When you read the input from the Second Ecumenical Council (Constantinople I) as well as the interpretation of Canon VII of the Third Ecumenical Council in the Rudder, you see that the Fathers of both councils held that the Creed was the same. The additions made in Constantinople I were not true additions, but merely a further development of those things set forth at Nicaea, as they did not change the theology or the Faith. The Fathers held that the Creed would be called the Nicene Creed, but only with the words from both Nicaea and Constantinople.

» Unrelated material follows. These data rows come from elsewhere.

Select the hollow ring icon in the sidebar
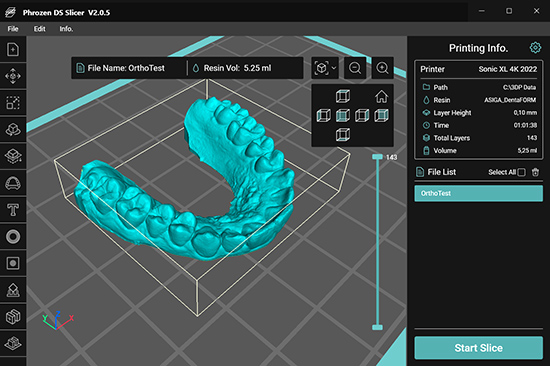The image size is (550, 366). pyautogui.click(x=13, y=237)
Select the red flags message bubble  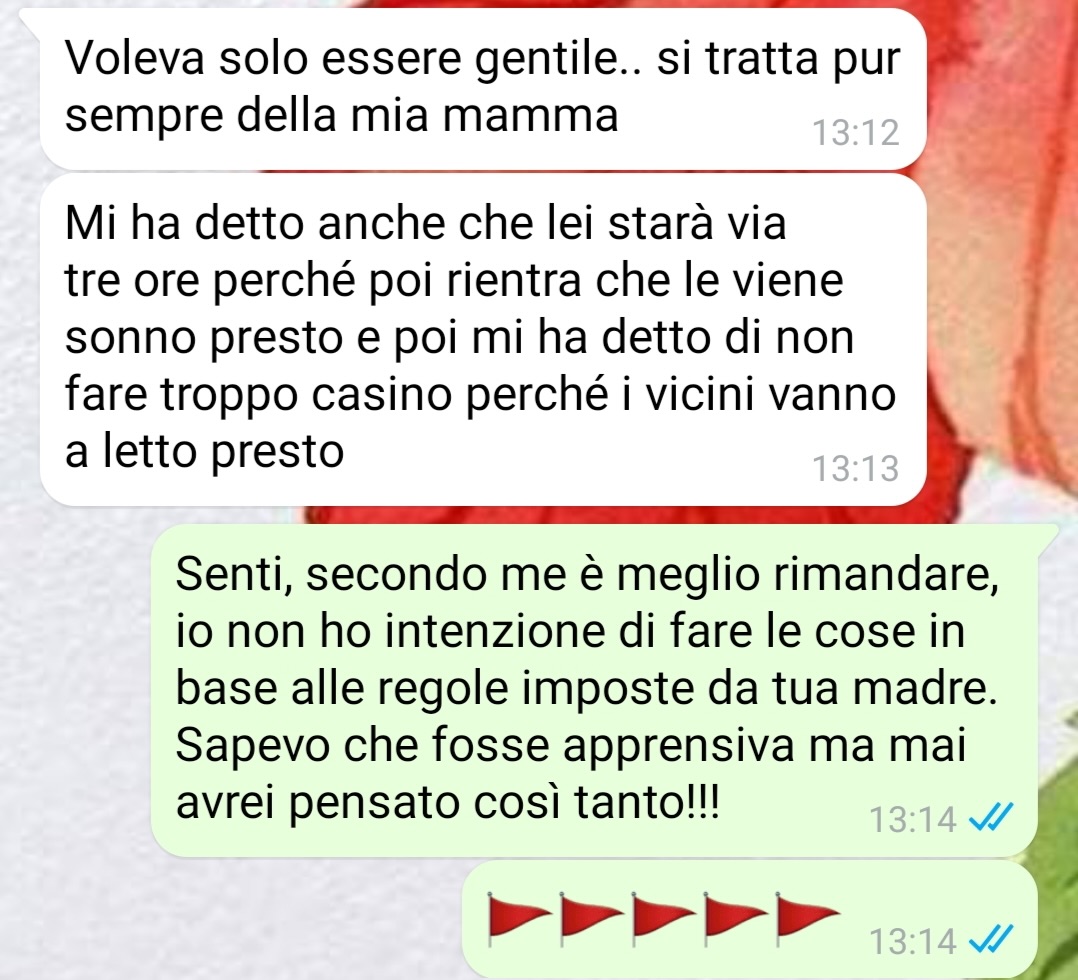(749, 919)
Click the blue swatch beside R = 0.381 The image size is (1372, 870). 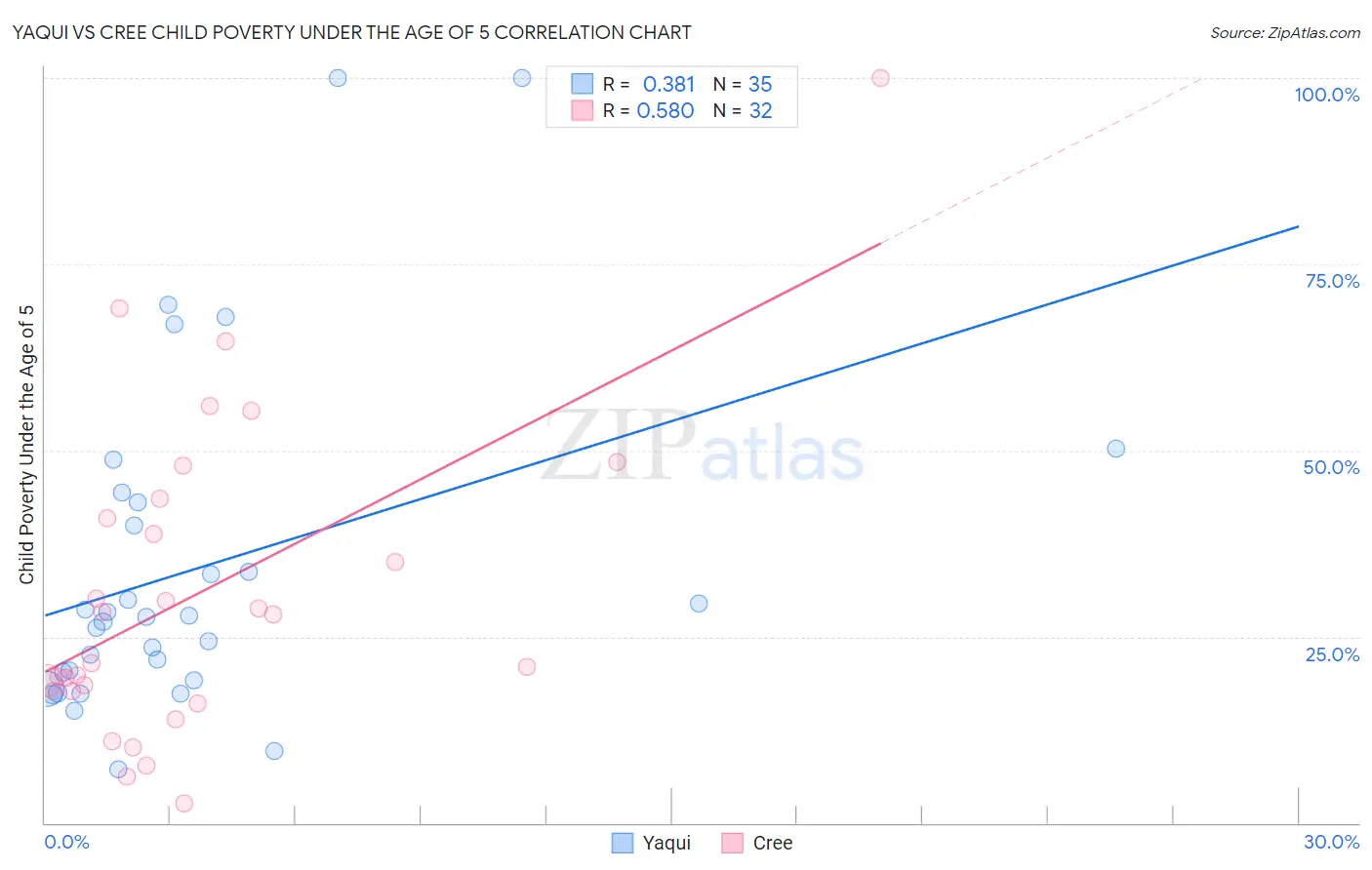pos(583,84)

From the interepration of Canon VII as found in The Rudder:
The Councils, which accepted the Creed of the First and that of the Second as one single Creed, called only the Nicene Creed; but not so with the words of the Second Council, held in Constantinople, because they were only a development of what was concisely and implicitly contained in the Creed of the First Ec. C. or the Third Council in the present Canon expressly decreed that no one should be allowed to compose any different faith (or Creed) than that defined by the holy Fathers assembled in the city of Nicea. And divine Cyril says the same thing in his letter to the Bishop of Antioch. Besides, even the Bishop of Constantinople John, and of Rome Virgilius in writing to Eutychius of Constantinople say but this one thing. And in the fifth convention held in Florence it is written as follows: "These expositions of the Faith, or creeds of the First and Second Councils, or rather the Creed." That the Fathers of the Second Council expanded rather than added to the Creed of the First is attested by the express statements of many.
Hopefully I caught everything. I'm using a PDF version that used OCR so some of the formatting was messed up.